++++ Texte source

A la lisière du fantastique, Retour à la bien-aimée est un film d’auteur austère, exigeant, mais plutôt enthousiasmant. A redécouvrir impérativement.
Synopsis : Pour retrouver sa femme, Jeanne, Julien, obscur pianiste, n’hésite pas à se débarrasser d’un ami qu’il a manipulé. Il s’arrange pour que le nouveau mari de sa femme soit accusé du meurtre. Tout le monde et en particulier le commissaire chargé de l’enquête n’est pas dupe.
Critique : Déjà auteur de deux longs-métrages remarqués par la critique, mais pas le grand public (M Comme Mathieu et Le jeu du solitaire), l’acteur-réalisateur Jean-François Adam revient en force en 1979 avec Retour à la bien-aimée qui propose un casting alléchant composé de Jacques Dutronc alors en pleine ascension sur le plan cinématographique et d’Isabelle Huppert qui venait de s’imposer tour à tour dans La dentellière (Goretta, 1977) et Violette Nozière (Chabrol, 1978).
Au scénario, on retrouve également des valeurs sûres comme le grand Jean-Claude Carrière, mais aussi le réalisateur Benoit Jacquot et l’écrivain Georges Perec. Bref, les fées semblent s’être penchées sur ce projet qui fut pourtant une sacrée déception sur le plan commercial puisque le long-métrage s’est écrasé à moins de 50 000 entrées sur Paris et un score misérable de 119 406 curieux sur tout l’Hexagone, et ceci malgré des critiques encore une fois favorables.

++++++++

Travail demandé ::
**a)** D'après le texte source, combien d'entrées le film a-t-il totalisées sur tout l'Hexagone ?
**b)** Indiquez si chacune des affirmations suivantes est conforme au texte source : (i) le film a été un grand succès commercial ; (ii) Georges Perec a participé au scénario ; (iii) Retour à la bien-aimée date de 1979.
**c)** Citez le passage du texte source qui s'ouvre sur les mots contenant « A la lisière » et se termine par « n’est pas dupe. ».

++++ Données

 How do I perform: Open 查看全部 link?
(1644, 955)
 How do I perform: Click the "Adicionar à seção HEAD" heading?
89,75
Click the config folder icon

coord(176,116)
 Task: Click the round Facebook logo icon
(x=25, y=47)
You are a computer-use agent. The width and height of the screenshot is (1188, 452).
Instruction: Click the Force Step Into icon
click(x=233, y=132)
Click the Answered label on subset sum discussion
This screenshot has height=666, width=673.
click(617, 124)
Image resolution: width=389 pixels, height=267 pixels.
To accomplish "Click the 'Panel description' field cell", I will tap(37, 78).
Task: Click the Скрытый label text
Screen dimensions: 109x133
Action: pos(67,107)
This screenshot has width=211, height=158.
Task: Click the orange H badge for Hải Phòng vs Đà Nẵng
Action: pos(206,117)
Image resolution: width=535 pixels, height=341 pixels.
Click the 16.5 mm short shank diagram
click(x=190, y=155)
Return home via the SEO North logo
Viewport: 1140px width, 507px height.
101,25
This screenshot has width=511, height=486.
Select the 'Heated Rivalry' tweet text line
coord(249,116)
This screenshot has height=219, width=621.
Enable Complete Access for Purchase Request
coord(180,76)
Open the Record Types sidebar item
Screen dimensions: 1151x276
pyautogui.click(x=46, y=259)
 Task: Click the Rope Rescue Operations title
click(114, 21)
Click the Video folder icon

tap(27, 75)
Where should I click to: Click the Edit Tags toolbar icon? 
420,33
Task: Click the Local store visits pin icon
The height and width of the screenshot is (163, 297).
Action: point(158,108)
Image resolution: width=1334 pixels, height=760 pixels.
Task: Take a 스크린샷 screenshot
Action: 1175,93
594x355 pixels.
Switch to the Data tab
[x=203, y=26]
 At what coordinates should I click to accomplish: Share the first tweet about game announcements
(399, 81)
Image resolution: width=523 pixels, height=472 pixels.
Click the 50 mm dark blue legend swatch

++++++++

Corrigés ::
**a)** 119 406 entrées.

**b)**
(i) Non : « ce projet qui fut pourtant une sacrée déception sur le plan commercial »
(ii) Oui : « Au scénario, on retrouve également des valeurs sûres comme le grand Jean-Claude Carrière, mais aussi le réalisateur Benoit Jacquot et l’écrivain Georges Perec »
(iii) Oui : « revient en force en 1979 avec Retour à la bien-aimée »

**c)**
A la lisière du fantastique, Retour à la bien-aimée est un film d’auteur austère, exigeant, mais plutôt enthousiasmant. A redécouvrir impérativement.
Synopsis : Pour retrouver sa femme, Jeanne, Julien, obscur pianiste, n’hésite pas à se débarrasser d’un ami qu’il a manipulé. Il s’arrange pour que le nouveau mari de sa femme soit accusé du meurtre. Tout le monde et en particulier le commissaire chargé de l’enquête n’est pas dupe.